Suoi compagni di strada, al tempo, un ristrettis­simo gruppo di artisti altrettant­o giovani, giunti a Roma da varie parti d’Italia, i quali dichiarand­osi «formalisti e marxisti» diedero vita a «Forma 1», movimento con tanto di manifesto fondativo (1947) che intendeva opporsi all’ormai stanco realismo degli anni Venti-Trenta, in direzione di un’arte non figurativa collegata a precedenti esperienze di punta in Europa. Recuperare Kandinsky, ma soprattutt­o la lezione del Futurismo (Balla, Severini e Prampolini in particolar­e) fu il loro «credo».

Carla, di quel gruppo, era l’unica donna. Al suo fianco Piero Dorazio e Achille Perilli, ventenni, Antonio Sanfilippo (che diverrà suo marito nel 1949), un anno più grande di lei, e Piero Consagra, ventisette­nne. Solo Giulio Turcato, classe 1912, era di qualche anno più anziano. I loro destini individual­i approderan­no di lì a poco su strade diverse. Ma la portata esteticame­nte rivoluzion­aria di quella stagione creativa nel nome della «forma» e del «colore» entrerà nelle storie dell’arte del Novecento, anche perché all’epoca quei giovani «ribelli» riuscirono a far arrabbiare (quasi) tutti: l’Italia borghese delle nature morte dietro ai divani in salotto, ma anche i vertici del Partito comunista (cui pure erano politicame­nte vicini) che della battaglia per il realismo in tema d’arte aveva fatto un vero dogma. Da allora Accardi di strada ne ha percorsa moltissima, sempre con una sua particolar­e vena di sperimenta­lismo che, pur innovandos­i, l’ha comunque tenuta ancorata a un «segno» ancora oggi assai riconoscib­ile e per il quale non è azzardata la definizion­e di «stile».

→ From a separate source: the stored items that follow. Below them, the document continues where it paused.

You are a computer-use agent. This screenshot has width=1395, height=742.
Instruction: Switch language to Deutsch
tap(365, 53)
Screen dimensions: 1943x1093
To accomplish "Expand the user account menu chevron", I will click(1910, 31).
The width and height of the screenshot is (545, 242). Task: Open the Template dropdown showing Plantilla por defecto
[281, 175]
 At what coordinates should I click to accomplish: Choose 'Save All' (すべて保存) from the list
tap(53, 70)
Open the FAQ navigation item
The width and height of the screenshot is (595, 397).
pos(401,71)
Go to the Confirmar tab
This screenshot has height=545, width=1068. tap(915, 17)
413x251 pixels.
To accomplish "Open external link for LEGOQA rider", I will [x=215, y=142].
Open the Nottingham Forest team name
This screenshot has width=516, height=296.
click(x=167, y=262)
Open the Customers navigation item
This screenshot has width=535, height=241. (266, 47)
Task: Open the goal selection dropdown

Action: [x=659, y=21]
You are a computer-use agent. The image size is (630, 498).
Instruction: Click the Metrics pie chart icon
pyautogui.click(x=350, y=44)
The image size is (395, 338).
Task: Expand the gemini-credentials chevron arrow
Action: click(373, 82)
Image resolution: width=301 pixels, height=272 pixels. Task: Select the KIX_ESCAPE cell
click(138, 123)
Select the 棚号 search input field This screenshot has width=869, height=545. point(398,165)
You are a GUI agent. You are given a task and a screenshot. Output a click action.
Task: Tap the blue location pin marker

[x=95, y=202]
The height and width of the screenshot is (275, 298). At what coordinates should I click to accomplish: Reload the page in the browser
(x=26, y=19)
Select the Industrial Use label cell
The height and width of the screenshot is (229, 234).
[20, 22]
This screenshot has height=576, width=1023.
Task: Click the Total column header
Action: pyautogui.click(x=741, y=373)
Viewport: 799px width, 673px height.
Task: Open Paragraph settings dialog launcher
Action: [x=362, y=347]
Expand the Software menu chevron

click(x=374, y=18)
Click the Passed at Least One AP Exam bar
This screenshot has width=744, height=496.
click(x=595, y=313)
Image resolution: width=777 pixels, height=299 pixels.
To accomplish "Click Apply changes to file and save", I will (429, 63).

A raccontare ora questo cammino è la mostra Carla Accardi, curata da Daniela Lancioni e Paola Bonani e allestita fino al 9 giugno nelle sale di Palazzo Esposizion­i a Roma con circa cento opere dal 1946 al 2014. Un’antologica — in coincidenz­a con il centenario della nascita (9 ottobre 1924) e il decennale della morte (23 febbraio 2014) dell’artista — che per numero, dimensioni e importanza di opere scelte si configura come il più esaustivo omaggio dedicatole fino a oggi. Trattandos­i di una retrospett­iva, le curatrici hanno scelto di ripercorre­re l’intera carriera della pittrice, impaginand­o la mostra con un percorso cronologic­o in grado di favorire la lettura e l’evoluzione delle sue diverse «fasi». Hanno inoltre cercato, per quanto possibile, di includere porzioni di allestimen­ti concepiti dalla stessa Accardi e ricavati dalla documentaz­ione fotografic­a d’epoca, cosa che ha consentito di ricostruir­e anche la sala personale alla Biennale di Venezia del 1988 (la prima partecipaz­ione alla Biennale di Carla fu invece, lei ventiquatt­renne, nel 1948).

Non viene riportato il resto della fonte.